Tapi aku harus membuat sebuah keputusan. Aku tidak mau terus tinggal disini dan mati dicabik musim dingin.
Terbang, sesuatu yang sangat utopis untukku. Ah tapi apa itu utopis? Bukankah sejarah planet ini didominasi oleh kisah mereka yang berani mendobrak tembok utopis itu?

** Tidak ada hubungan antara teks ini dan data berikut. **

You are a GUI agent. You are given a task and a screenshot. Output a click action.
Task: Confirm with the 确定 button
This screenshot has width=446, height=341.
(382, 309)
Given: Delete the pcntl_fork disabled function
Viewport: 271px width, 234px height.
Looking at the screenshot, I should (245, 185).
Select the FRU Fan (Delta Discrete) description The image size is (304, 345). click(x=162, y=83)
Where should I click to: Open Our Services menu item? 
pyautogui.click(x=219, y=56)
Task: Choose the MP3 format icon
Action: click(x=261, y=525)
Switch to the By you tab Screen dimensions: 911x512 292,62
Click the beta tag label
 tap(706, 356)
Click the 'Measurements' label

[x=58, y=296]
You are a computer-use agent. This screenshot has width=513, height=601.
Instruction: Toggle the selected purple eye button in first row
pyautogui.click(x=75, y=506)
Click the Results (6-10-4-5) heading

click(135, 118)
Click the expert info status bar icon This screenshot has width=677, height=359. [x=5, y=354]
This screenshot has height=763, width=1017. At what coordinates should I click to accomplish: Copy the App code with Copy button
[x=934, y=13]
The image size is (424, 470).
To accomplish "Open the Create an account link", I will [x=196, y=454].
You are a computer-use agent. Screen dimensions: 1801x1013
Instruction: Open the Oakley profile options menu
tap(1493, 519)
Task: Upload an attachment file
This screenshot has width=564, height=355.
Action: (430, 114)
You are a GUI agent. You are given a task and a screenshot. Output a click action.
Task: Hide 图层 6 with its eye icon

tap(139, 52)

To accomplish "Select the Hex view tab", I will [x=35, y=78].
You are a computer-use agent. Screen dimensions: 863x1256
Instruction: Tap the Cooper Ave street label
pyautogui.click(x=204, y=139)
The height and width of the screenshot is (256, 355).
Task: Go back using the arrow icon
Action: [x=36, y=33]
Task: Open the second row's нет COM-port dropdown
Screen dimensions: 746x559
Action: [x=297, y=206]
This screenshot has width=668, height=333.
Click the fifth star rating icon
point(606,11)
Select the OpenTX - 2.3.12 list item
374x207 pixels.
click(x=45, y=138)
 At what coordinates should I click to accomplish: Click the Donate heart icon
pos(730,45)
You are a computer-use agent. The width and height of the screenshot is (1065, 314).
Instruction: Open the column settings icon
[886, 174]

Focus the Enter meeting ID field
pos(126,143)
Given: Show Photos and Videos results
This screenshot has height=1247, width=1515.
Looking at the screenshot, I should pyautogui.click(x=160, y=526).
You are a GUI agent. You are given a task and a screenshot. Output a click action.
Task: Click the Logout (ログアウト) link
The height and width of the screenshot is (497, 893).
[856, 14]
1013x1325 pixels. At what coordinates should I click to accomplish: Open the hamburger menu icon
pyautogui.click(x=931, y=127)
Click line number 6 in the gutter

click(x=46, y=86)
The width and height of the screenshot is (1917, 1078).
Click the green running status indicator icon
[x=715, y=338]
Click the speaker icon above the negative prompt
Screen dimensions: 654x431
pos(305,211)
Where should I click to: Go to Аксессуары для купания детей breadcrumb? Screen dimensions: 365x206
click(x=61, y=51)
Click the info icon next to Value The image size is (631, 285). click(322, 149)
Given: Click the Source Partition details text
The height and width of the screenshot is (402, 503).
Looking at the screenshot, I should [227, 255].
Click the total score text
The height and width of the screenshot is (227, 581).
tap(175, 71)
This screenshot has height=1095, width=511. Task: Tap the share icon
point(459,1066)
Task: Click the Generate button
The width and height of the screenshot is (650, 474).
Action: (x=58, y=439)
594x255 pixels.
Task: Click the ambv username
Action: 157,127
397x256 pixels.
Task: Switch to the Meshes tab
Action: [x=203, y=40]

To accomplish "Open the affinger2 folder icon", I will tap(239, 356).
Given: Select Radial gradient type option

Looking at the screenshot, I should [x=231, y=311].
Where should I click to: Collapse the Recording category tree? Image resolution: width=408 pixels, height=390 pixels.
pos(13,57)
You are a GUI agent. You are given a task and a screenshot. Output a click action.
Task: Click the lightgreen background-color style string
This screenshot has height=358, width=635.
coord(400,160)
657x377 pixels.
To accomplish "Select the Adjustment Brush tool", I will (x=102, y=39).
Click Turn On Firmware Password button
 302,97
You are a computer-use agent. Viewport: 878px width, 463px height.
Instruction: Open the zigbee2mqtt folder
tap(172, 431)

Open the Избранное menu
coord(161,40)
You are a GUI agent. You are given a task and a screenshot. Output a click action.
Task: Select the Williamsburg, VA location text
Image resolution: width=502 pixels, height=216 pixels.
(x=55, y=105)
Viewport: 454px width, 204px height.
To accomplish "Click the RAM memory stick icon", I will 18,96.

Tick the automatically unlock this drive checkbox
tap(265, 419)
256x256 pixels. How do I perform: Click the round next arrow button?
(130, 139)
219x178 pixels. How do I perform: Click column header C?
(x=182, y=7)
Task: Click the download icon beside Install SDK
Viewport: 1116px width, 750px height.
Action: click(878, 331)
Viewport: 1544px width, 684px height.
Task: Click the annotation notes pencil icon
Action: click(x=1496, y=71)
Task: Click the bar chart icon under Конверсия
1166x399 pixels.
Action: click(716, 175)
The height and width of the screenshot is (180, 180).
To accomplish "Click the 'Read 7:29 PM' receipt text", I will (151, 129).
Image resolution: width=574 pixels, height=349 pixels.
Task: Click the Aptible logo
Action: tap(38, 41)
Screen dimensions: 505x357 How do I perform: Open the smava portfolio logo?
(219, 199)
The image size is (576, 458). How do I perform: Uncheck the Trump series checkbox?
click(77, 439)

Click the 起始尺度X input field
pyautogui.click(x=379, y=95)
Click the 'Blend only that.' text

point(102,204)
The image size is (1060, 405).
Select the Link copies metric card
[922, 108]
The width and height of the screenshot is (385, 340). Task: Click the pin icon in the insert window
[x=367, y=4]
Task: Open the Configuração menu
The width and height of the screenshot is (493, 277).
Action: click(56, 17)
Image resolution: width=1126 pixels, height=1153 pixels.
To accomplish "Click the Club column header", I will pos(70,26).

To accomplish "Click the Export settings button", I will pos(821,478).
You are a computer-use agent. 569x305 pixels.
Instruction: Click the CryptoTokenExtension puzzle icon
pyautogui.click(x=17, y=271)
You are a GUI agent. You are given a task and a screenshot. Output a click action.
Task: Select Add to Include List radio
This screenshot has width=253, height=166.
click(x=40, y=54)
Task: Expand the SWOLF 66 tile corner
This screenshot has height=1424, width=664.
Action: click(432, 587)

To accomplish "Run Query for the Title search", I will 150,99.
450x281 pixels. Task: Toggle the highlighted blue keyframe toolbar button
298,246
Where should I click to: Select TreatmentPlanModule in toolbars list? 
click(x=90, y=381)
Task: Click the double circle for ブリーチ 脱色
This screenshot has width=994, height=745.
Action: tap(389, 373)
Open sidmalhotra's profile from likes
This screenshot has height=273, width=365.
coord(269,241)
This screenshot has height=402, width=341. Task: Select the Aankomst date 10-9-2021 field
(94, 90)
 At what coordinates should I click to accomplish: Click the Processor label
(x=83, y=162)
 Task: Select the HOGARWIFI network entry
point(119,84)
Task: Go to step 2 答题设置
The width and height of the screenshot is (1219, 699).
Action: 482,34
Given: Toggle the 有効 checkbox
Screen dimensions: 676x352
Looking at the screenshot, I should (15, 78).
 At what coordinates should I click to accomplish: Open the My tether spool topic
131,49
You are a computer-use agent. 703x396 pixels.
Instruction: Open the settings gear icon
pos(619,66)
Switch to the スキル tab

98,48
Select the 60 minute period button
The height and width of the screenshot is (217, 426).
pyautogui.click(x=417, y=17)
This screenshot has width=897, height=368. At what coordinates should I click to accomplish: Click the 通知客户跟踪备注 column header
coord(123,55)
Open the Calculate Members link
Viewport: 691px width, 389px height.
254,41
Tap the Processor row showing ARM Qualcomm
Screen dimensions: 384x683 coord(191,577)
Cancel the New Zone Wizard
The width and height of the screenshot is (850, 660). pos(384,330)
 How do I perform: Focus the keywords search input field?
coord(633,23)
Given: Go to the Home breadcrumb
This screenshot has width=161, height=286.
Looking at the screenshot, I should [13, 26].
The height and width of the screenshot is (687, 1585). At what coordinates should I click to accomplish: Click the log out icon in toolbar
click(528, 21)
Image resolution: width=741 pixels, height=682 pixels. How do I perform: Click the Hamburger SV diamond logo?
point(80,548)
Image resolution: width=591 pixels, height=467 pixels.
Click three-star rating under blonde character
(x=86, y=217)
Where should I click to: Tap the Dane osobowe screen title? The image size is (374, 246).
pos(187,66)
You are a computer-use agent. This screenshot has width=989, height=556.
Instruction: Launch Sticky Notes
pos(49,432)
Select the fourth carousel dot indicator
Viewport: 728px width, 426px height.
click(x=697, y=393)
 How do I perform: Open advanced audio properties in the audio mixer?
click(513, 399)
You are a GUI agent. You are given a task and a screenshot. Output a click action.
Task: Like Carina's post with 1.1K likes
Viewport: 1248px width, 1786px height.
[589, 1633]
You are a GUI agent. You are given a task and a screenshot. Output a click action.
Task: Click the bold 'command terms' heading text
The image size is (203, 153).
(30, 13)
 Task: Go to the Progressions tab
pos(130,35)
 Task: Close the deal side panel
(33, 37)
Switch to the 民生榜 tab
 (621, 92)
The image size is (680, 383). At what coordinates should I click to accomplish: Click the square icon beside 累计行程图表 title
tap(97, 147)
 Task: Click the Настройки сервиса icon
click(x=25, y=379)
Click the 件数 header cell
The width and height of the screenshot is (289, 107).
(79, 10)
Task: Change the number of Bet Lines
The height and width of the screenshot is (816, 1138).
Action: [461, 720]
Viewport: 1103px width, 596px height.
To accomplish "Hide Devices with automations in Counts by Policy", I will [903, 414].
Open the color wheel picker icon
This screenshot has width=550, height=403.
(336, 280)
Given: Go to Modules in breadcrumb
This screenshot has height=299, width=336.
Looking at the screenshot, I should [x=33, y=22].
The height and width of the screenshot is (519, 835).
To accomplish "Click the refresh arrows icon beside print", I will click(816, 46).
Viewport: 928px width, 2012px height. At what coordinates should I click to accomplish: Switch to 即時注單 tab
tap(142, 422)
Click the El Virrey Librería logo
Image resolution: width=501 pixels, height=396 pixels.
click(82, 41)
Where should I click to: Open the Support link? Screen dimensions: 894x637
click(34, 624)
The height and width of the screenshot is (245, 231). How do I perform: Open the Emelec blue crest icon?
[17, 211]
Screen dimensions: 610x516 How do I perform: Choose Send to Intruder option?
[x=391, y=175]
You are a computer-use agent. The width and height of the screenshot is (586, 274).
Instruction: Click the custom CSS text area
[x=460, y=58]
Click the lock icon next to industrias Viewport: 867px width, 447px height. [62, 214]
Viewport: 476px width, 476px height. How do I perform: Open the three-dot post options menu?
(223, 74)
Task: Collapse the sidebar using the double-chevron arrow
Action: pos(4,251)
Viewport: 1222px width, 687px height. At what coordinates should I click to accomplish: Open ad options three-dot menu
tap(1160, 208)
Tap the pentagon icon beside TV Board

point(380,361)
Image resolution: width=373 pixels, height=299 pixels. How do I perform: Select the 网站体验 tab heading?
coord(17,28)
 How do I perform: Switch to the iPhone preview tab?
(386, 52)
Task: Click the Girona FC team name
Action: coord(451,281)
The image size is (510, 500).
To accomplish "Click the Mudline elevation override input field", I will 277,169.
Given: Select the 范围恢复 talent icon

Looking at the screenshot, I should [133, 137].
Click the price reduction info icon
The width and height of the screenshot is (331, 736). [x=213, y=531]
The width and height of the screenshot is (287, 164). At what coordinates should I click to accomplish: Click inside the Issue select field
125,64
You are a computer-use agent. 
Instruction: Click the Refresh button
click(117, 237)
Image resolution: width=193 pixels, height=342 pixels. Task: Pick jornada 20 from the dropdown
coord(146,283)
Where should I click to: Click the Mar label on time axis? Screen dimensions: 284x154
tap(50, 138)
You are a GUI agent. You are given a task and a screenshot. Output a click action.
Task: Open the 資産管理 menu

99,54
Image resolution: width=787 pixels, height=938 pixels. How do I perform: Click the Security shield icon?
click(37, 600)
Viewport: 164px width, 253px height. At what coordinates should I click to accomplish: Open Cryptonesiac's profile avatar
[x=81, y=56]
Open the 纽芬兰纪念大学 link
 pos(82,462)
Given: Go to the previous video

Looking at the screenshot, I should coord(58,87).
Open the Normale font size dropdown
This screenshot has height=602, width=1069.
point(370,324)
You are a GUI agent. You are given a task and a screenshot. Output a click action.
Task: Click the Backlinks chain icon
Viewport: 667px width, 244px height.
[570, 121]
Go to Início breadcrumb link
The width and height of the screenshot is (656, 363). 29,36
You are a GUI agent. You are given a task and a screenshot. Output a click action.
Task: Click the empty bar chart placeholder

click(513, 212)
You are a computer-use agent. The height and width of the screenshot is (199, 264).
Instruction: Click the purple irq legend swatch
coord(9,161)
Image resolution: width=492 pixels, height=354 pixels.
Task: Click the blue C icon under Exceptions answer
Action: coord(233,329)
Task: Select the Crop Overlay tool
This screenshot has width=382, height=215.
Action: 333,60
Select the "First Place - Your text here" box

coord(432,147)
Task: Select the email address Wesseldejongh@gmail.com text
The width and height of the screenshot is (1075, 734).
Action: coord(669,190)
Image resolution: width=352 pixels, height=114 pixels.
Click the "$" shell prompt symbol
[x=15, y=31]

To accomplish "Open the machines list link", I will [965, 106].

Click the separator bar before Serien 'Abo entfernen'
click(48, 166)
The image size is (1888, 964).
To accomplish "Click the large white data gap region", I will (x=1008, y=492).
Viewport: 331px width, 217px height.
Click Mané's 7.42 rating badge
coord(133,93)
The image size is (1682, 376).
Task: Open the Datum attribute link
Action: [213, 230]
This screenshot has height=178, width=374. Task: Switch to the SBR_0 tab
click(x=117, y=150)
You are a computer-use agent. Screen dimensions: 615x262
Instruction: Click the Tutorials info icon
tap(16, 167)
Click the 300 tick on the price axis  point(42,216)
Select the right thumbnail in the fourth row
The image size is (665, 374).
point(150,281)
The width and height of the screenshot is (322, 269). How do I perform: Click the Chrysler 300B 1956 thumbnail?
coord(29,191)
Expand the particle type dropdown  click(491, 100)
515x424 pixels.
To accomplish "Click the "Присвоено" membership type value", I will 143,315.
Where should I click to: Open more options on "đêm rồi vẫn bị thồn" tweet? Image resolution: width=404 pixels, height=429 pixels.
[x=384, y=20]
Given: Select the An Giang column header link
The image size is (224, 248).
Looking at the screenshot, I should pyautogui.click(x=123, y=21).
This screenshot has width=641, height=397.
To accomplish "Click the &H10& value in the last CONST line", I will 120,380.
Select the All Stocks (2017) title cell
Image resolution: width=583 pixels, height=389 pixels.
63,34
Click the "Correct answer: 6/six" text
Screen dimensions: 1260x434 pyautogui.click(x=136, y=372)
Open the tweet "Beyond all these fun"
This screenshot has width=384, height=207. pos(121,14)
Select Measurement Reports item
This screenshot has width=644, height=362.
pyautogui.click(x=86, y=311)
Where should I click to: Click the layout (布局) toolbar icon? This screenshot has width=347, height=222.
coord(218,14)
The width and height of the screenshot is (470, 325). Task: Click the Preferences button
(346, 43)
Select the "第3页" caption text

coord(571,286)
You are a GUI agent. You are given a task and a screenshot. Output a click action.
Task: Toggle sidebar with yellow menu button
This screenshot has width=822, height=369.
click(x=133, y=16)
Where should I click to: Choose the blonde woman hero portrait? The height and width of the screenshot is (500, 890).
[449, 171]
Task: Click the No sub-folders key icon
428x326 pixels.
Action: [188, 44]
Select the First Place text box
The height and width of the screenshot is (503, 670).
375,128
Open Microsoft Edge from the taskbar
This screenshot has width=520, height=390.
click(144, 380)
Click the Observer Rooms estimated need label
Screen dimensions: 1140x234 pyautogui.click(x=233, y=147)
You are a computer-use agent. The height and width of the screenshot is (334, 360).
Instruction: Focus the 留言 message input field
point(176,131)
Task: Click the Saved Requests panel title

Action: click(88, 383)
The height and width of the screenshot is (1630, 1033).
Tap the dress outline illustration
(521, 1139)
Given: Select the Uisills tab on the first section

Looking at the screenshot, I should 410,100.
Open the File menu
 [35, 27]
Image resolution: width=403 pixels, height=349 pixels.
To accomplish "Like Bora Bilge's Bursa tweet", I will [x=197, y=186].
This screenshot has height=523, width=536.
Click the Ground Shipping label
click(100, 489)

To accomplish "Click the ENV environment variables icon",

Bukankah nenek moyang kita adalah mereka yang dengan berani keluar dari lautan yang nyaman dengan mempertaruhkan hidup mereka untuk hidup di darat? Hidup di darat itu utopis untuk mereka, tapi toh mereka berhasil. Bukankah bangsa Sumeria adalah bangsa yang dengan berani memutuskan untuk hidup di tempat bertemunya sungai Eufrat dan lautan ribuan tahun yang lalu? Tinggal di tempat berlumpur semacam itu adalah hal yang utopis di zaman dimana batu menjadi salah satu kebutuhan primer saat itu. Tapi toh mereka akhirnya berhasil, dan menjadi bangsa yang andilnya besar dalam membentuk peradaban dunia.
Begitu pula denganku. Terbang adalah sesuatu yang sangat utopis untuk organisme dengan sayap prematur sepertiku. Sama utopisnya dengan para manusia yang merindukan kedamaian bisa menyusup dalam setiap oksigen yang mereka hirup. Ah tapi lalu aku teringat dengan kata-kata seorang temanku, kata-kata yang membuatku semakin yakin bahwa utopis hanyalah tembok yang tidak perlu aku takuti, sebuah tembok yang aku hanya perlu menemukan celah untuk merobohkannya,
"Utopis itu semestinya pandangan mereka yang non-ideologis terhadap cita-cita mereka yang ideologis. Mereka yang ideologis memandang cita-cita besarnya itu nampak jelas, walau masih jauh dan jalannya berat. Seperti aku, kamu, dan mereka semua yang punya cita-cita besar terhadap dunia"
Ya sepertinya aku siap untuk besok, lebih dari siap malah. Aku akan terbang, dan suatu hari kedamaian akan menyusup kedalam setiap oksigen yang kita hirup. Aku yakin.